Sina Weibo, the Chinese microblogging service often compared to Twitter, just filed papers for an IPO.
Rumors circulated last month that the company would soon file to go public, buoyed by the enormous valuation WhatsApp recently secured when it was bought by Facebook for $19 billion. Analysts estimated a $3-6 billion valuation for Weibo, though some reports put the expected offering even higher (paywall) at $7-8 billion.
Weibo is considered China’s virtual water cooler where citizens spread viral news stories and trade witty barbs about the country’s biggest institutions.
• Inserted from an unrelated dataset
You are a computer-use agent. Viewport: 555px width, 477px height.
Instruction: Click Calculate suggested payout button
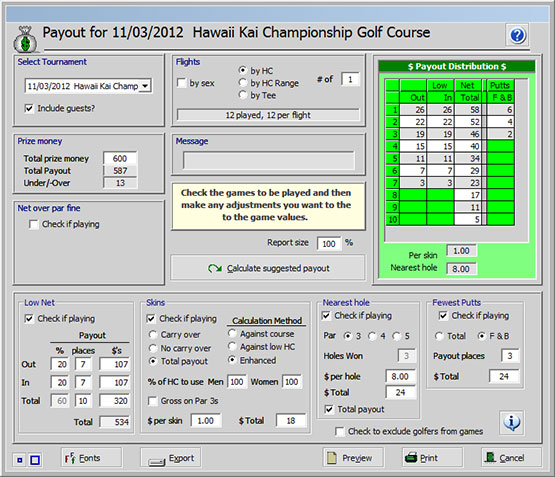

The service has increased it monthly active users by a third last year to hit 129.1 million by December 2013. By comparison, Twitter reported 215 million monthly active users when it filed to go public last year. Weibo says that it wants to jumpstart its user base by focusing on improving its mobile functionality and training its growth on the China, which boasts a population of 1.3 billion as of 2012—quadruple the size of the US population.
So far Weibo isn’t profitable but its IPO papers showed that its losses are shrinking. Net revenues narrowed from $38 million last year, compared to a $117 million in 2011, for example.
However, it also shed a huge number of users earlier this year amid concerns about censorship. The company which kicked off just more around four years ago, said its microblogging services generated about 78.8% of its revenues from marketing and advertising 12% from “game-related” services and nearly 6% of revenues from its premium membership service.
Censorship is cited as a risk factor in the filing (p36). ”The PRC government has adopted regulations governing internet access and the distribution of information over the internet….Failure to comply with these requirements may result in the revocation of licenses to provide internet content and other licenses and the closure of the concerned websites. The website operator may also be held liable for such censored information displayed on or linked to the website.”
Alibaba, China’s e-commerce behemoth, which is expected to launch its own IPO in coming months, owns 18% of the company, with an option to raise it to 30%.